Next / Previous / Contents / Shipman's homepage

2. Operation of the deduper script

In order to find large duplicate files in a specific directory structure, use a command of this form.

deduper [OPTION] ... [DIR]

Command line options include:

--size, -s

Specifies the minimum size in bytes for a file to be considered “large”. The default is 100,000 bytes. The value must be a number, optionally followed by a units specifier: “k” for thousands, “m” for millions, or “g” for billions. This code is case-insensitive.

For example, the option “--size=2.5M” would consider only files of 2,500,000 bytes or larger.

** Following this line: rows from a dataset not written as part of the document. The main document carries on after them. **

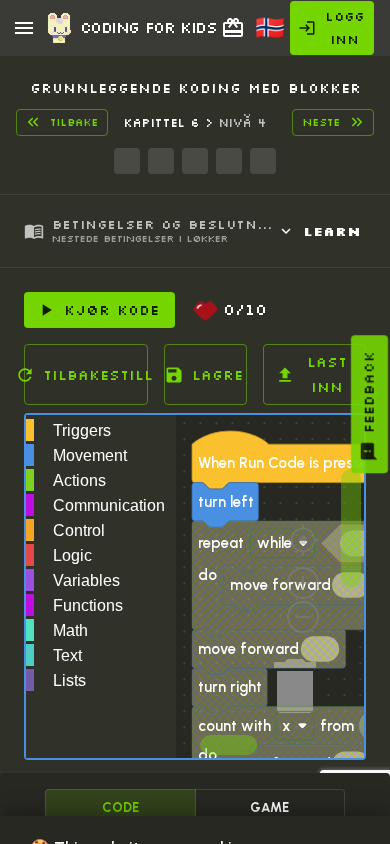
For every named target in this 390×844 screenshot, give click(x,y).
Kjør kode (111, 310)
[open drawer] (24, 28)
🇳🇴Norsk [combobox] (280, 34)
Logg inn (344, 27)
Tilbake (74, 122)
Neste (321, 122)
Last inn (327, 374)
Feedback (369, 392)
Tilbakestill (95, 375)
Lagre (217, 375)
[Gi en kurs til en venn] (233, 28)
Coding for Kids (148, 27)
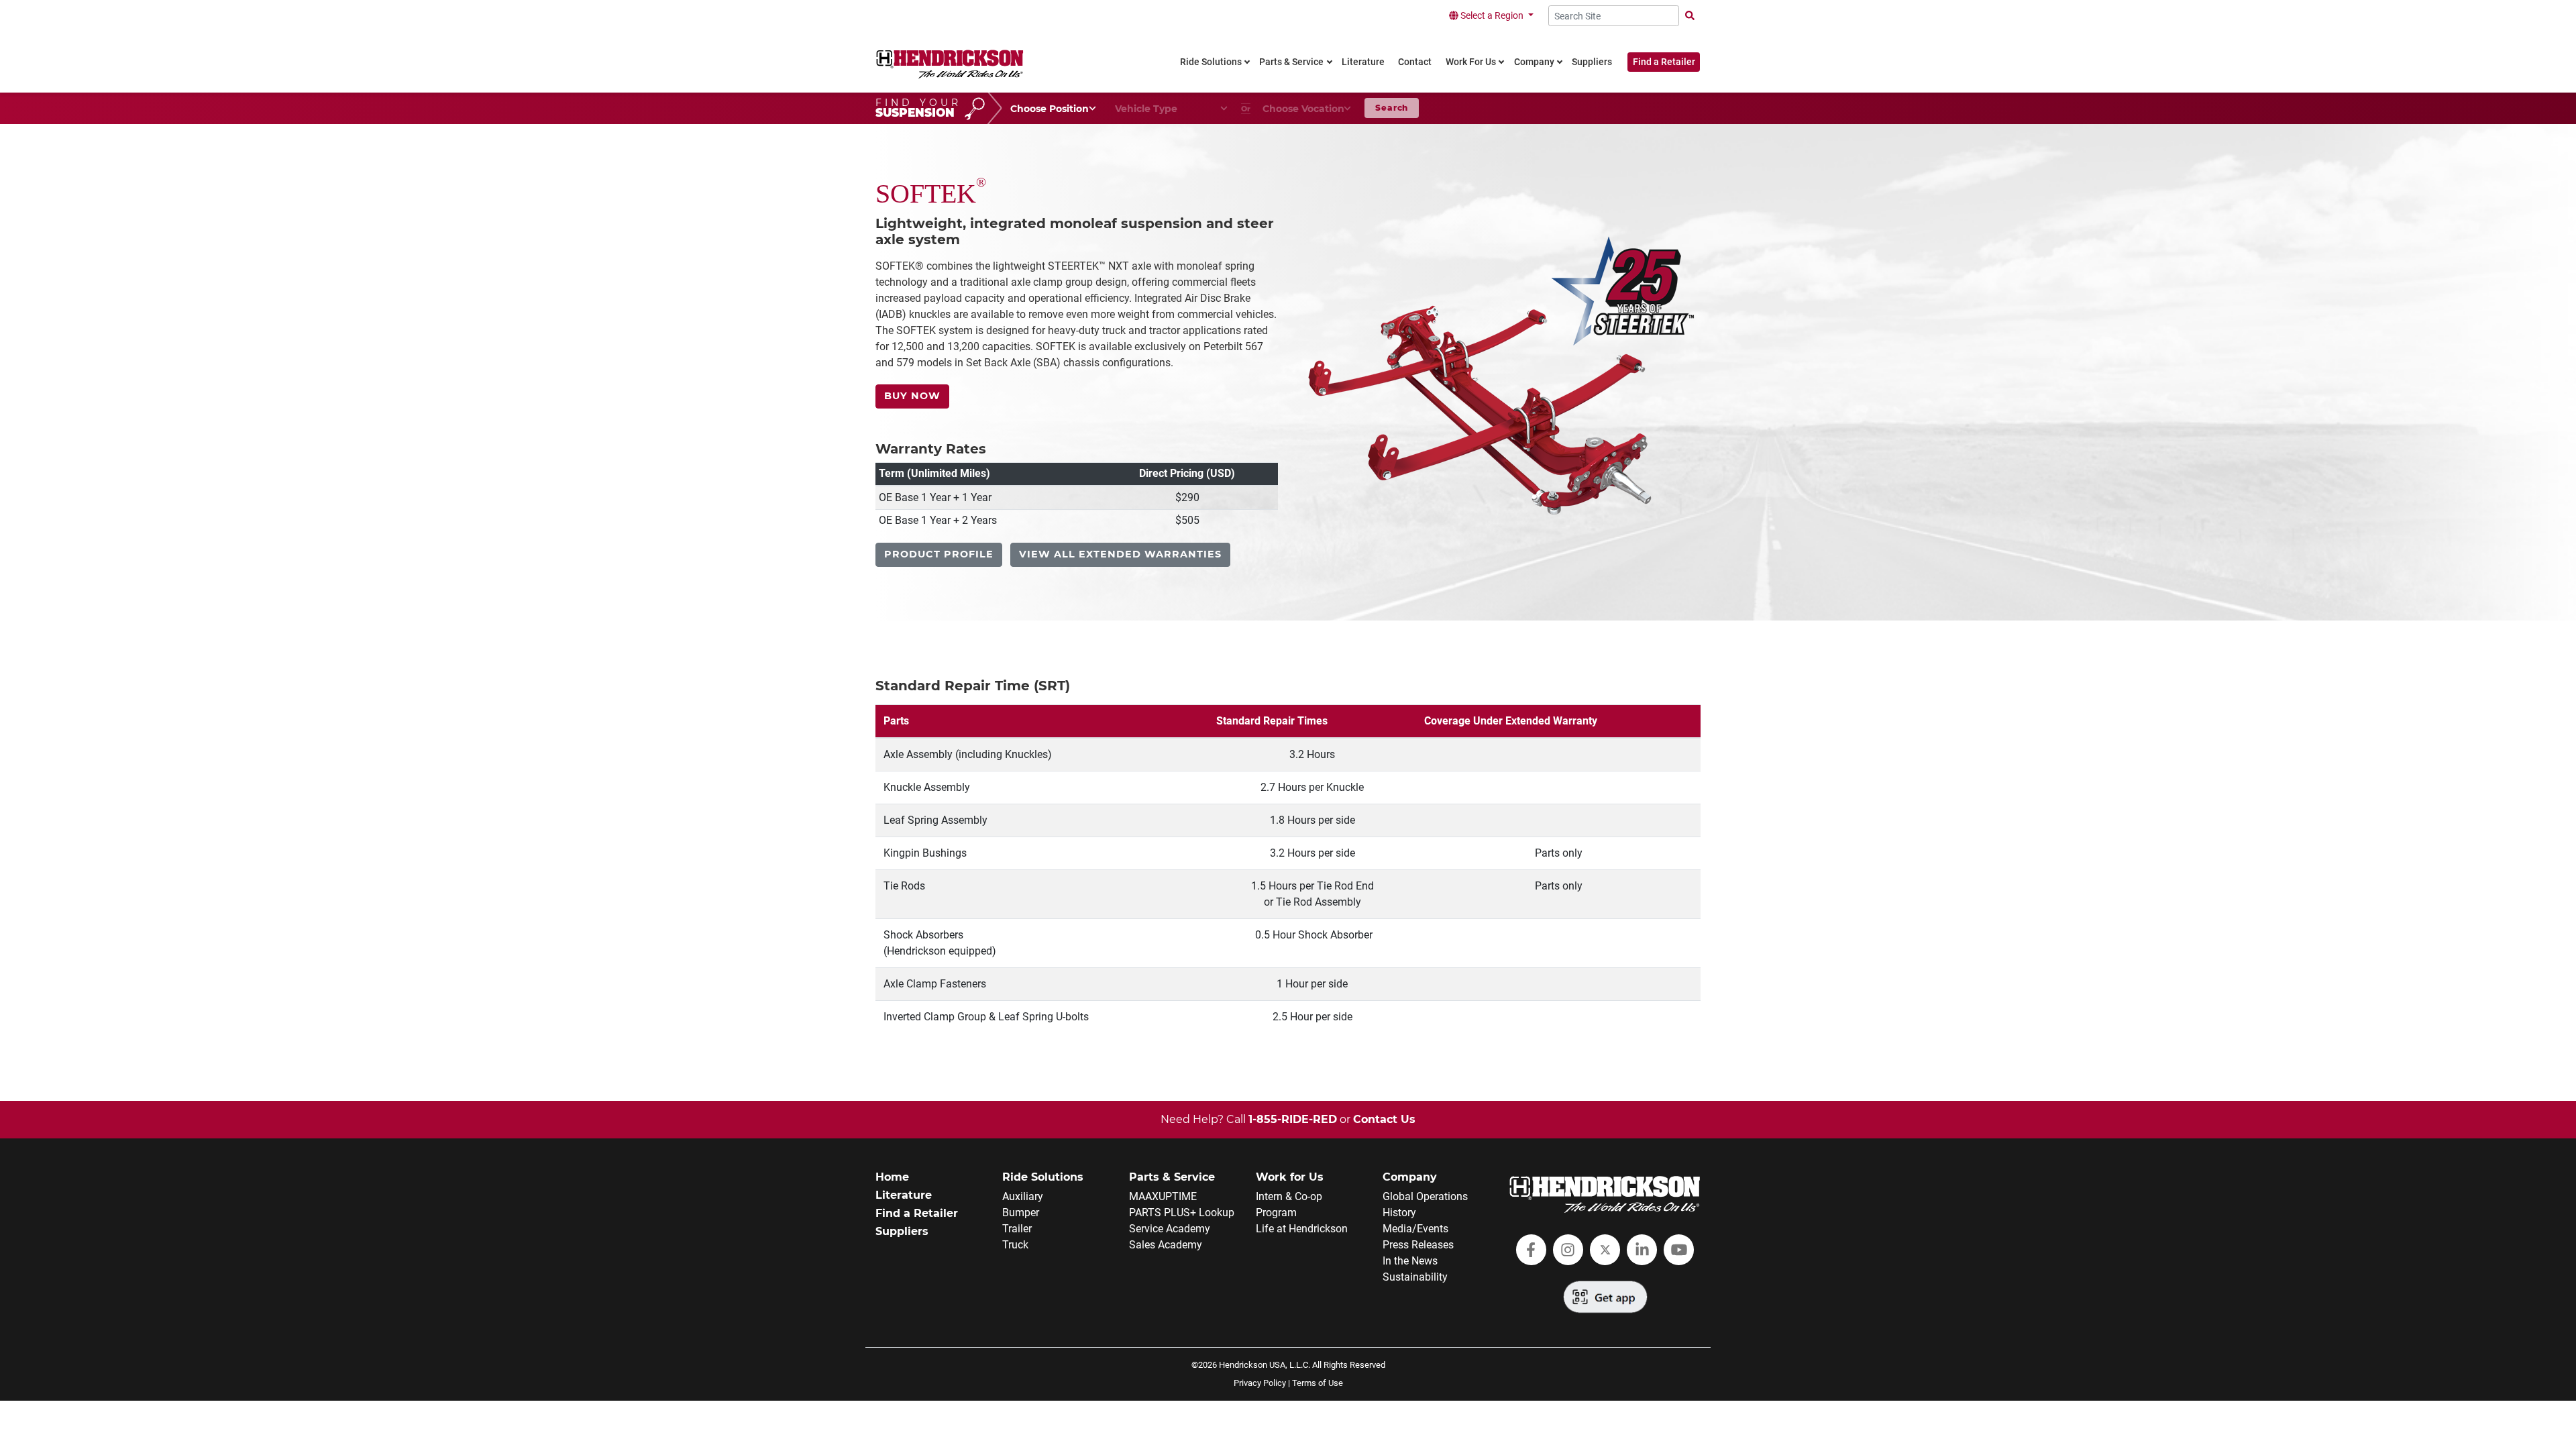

The optional DIR argument specifies a root directory to be searched for duplicates. The default value is “.”, the current working directory.

The standard output of the script is a report displaying zero or more sets of duplicate files. Each set starts with a separator line “----”, followed by the sizes and path names of the duplicates in that set. Here is some sample output showing a group of two duplicates and a group of three:

----
      109682 /u/shipman/www/soft/hueyims/good-huey
      109682 /u/shipman/www/soft/hueyims/huey.py
----
      169923 /u/shipman/www/soft/isoents/isoents.ent
      169923 /u/shipman/www/soft/rnc/isoents.ent
      169923 /u/shipman/www/soft/tracecase/isoents.ent